◆ **Task prompt**
Each line of the records needs to come back exactly as written.

◆ **Data to examine**
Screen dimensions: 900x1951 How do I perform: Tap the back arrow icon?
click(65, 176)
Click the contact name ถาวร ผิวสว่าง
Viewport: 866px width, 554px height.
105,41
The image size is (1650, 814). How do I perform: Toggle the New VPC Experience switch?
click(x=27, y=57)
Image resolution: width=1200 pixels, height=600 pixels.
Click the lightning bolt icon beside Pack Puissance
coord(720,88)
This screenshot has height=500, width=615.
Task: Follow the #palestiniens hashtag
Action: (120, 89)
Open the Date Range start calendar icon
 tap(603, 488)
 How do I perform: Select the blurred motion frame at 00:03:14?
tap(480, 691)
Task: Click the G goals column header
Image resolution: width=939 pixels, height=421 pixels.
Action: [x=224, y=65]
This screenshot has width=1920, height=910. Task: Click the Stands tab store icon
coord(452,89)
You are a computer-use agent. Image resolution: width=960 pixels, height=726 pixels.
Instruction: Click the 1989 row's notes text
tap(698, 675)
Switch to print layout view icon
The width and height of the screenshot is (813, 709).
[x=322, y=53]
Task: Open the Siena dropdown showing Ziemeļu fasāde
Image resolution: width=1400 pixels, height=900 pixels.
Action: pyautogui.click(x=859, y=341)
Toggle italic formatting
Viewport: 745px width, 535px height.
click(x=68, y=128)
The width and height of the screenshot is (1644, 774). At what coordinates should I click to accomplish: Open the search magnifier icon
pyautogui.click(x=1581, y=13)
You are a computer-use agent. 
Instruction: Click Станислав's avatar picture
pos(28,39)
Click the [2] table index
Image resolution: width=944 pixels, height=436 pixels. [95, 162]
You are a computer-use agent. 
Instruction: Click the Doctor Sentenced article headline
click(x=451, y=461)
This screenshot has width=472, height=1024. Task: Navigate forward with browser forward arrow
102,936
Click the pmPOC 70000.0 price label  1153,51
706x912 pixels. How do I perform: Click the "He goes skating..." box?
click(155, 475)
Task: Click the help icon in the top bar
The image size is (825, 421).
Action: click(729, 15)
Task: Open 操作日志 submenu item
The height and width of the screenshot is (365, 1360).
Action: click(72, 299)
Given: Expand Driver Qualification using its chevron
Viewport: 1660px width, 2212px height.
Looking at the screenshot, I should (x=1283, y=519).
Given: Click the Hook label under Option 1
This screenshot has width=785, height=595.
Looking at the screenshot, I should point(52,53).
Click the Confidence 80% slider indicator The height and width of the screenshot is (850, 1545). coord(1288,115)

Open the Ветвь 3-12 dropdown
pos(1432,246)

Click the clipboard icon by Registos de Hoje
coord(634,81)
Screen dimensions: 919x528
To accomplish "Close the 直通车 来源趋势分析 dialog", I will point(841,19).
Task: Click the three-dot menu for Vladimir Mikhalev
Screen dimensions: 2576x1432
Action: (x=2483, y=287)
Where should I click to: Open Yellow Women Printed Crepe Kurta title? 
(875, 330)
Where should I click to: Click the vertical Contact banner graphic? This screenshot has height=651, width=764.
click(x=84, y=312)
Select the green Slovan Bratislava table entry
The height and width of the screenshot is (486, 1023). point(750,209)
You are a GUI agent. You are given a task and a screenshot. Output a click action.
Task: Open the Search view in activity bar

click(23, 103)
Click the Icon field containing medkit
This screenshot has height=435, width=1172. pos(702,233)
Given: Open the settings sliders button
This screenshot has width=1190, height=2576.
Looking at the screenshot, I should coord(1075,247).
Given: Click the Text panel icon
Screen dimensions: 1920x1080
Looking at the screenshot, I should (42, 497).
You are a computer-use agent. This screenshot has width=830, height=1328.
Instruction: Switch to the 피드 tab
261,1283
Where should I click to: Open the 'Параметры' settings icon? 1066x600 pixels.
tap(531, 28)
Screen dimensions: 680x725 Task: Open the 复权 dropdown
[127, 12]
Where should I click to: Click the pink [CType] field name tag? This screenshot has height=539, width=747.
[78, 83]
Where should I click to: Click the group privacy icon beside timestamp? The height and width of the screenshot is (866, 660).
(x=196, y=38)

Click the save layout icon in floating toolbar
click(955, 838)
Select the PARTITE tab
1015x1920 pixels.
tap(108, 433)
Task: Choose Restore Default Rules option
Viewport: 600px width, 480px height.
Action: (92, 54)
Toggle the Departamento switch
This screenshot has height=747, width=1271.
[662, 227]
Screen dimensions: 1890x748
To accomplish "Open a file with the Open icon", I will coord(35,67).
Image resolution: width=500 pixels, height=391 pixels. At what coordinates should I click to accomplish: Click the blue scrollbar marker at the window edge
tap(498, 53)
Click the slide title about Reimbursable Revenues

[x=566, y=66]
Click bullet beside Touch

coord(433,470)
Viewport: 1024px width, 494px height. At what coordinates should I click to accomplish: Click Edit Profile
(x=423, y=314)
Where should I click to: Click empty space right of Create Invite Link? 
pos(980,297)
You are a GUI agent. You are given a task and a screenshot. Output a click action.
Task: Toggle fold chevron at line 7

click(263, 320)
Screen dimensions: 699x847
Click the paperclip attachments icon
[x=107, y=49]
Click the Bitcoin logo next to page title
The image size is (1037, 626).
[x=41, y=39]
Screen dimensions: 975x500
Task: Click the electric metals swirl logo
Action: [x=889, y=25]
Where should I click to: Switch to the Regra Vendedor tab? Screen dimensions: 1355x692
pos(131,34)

◆ **Output of the exercise**
Screen dimensions: 900x1951 How do I perform: Tap the back arrow icon?
click(65, 176)
Click the contact name ถาวร ผิวสว่าง
Viewport: 866px width, 554px height.
105,41
The image size is (1650, 814). How do I perform: Toggle the New VPC Experience switch?
click(x=27, y=57)
Image resolution: width=1200 pixels, height=600 pixels.
Click the lightning bolt icon beside Pack Puissance
coord(720,88)
This screenshot has height=500, width=615.
Task: Follow the #palestiniens hashtag
Action: (120, 89)
Open the Date Range start calendar icon
 tap(603, 488)
 How do I perform: Select the blurred motion frame at 00:03:14?
tap(480, 691)
Task: Click the G goals column header
Image resolution: width=939 pixels, height=421 pixels.
Action: [x=224, y=65]
This screenshot has width=1920, height=910. Task: Click the Stands tab store icon
coord(452,89)
You are a computer-use agent. Image resolution: width=960 pixels, height=726 pixels.
Instruction: Click the 1989 row's notes text
tap(698, 675)
Switch to print layout view icon
The width and height of the screenshot is (813, 709).
[x=322, y=53]
Task: Open the Siena dropdown showing Ziemeļu fasāde
Image resolution: width=1400 pixels, height=900 pixels.
Action: pyautogui.click(x=859, y=341)
Toggle italic formatting
Viewport: 745px width, 535px height.
click(x=68, y=128)
The width and height of the screenshot is (1644, 774). At what coordinates should I click to accomplish: Open the search magnifier icon
pyautogui.click(x=1581, y=13)
You are a computer-use agent. 
Instruction: Click Станислав's avatar picture
pos(28,39)
Click the [2] table index
Image resolution: width=944 pixels, height=436 pixels. [95, 162]
You are a computer-use agent. 
Instruction: Click the Doctor Sentenced article headline
click(x=451, y=461)
This screenshot has width=472, height=1024. Task: Navigate forward with browser forward arrow
102,936
Click the pmPOC 70000.0 price label  1153,51
706x912 pixels. How do I perform: Click the "He goes skating..." box?
click(155, 475)
Task: Click the help icon in the top bar
The image size is (825, 421).
Action: click(729, 15)
Task: Open 操作日志 submenu item
The height and width of the screenshot is (365, 1360).
Action: click(72, 299)
Given: Expand Driver Qualification using its chevron
Viewport: 1660px width, 2212px height.
Looking at the screenshot, I should (x=1283, y=519).
Given: Click the Hook label under Option 1
This screenshot has width=785, height=595.
Looking at the screenshot, I should point(52,53).
Click the Confidence 80% slider indicator The height and width of the screenshot is (850, 1545). coord(1288,115)

Open the Ветвь 3-12 dropdown
pos(1432,246)

Click the clipboard icon by Registos de Hoje
coord(634,81)
Screen dimensions: 919x528
To accomplish "Close the 直通车 来源趋势分析 dialog", I will point(841,19).
Task: Click the three-dot menu for Vladimir Mikhalev
Screen dimensions: 2576x1432
Action: (x=2483, y=287)
Where should I click to: Open Yellow Women Printed Crepe Kurta title? 
(875, 330)
Where should I click to: Click the vertical Contact banner graphic? This screenshot has height=651, width=764.
click(x=84, y=312)
Select the green Slovan Bratislava table entry
The height and width of the screenshot is (486, 1023). point(750,209)
You are a GUI agent. You are given a task and a screenshot. Output a click action.
Task: Open the Search view in activity bar

click(23, 103)
Click the Icon field containing medkit
This screenshot has height=435, width=1172. pos(702,233)
Given: Open the settings sliders button
This screenshot has width=1190, height=2576.
Looking at the screenshot, I should coord(1075,247).
Given: Click the Text panel icon
Screen dimensions: 1920x1080
Looking at the screenshot, I should (42, 497).
You are a computer-use agent. This screenshot has width=830, height=1328.
Instruction: Switch to the 피드 tab
261,1283
Where should I click to: Open the 'Параметры' settings icon? 1066x600 pixels.
tap(531, 28)
Screen dimensions: 680x725 Task: Open the 复权 dropdown
[127, 12]
Where should I click to: Click the pink [CType] field name tag? This screenshot has height=539, width=747.
[78, 83]
Where should I click to: Click the group privacy icon beside timestamp? The height and width of the screenshot is (866, 660).
(x=196, y=38)

Click the save layout icon in floating toolbar
click(955, 838)
Select the PARTITE tab
1015x1920 pixels.
tap(108, 433)
Task: Choose Restore Default Rules option
Viewport: 600px width, 480px height.
Action: (92, 54)
Toggle the Departamento switch
This screenshot has height=747, width=1271.
[662, 227]
Screen dimensions: 1890x748
To accomplish "Open a file with the Open icon", I will coord(35,67).
Image resolution: width=500 pixels, height=391 pixels. At what coordinates should I click to accomplish: Click the blue scrollbar marker at the window edge
tap(498, 53)
Click the slide title about Reimbursable Revenues

[x=566, y=66]
Click bullet beside Touch

coord(433,470)
Viewport: 1024px width, 494px height. At what coordinates should I click to accomplish: Click Edit Profile
(x=423, y=314)
Where should I click to: Click empty space right of Create Invite Link? 
pos(980,297)
You are a GUI agent. You are given a task and a screenshot. Output a click action.
Task: Toggle fold chevron at line 7

click(263, 320)
Screen dimensions: 699x847
Click the paperclip attachments icon
[x=107, y=49]
Click the Bitcoin logo next to page title
The image size is (1037, 626).
[x=41, y=39]
Screen dimensions: 975x500
Task: Click the electric metals swirl logo
Action: [x=889, y=25]
Where should I click to: Switch to the Regra Vendedor tab? Screen dimensions: 1355x692
pos(131,34)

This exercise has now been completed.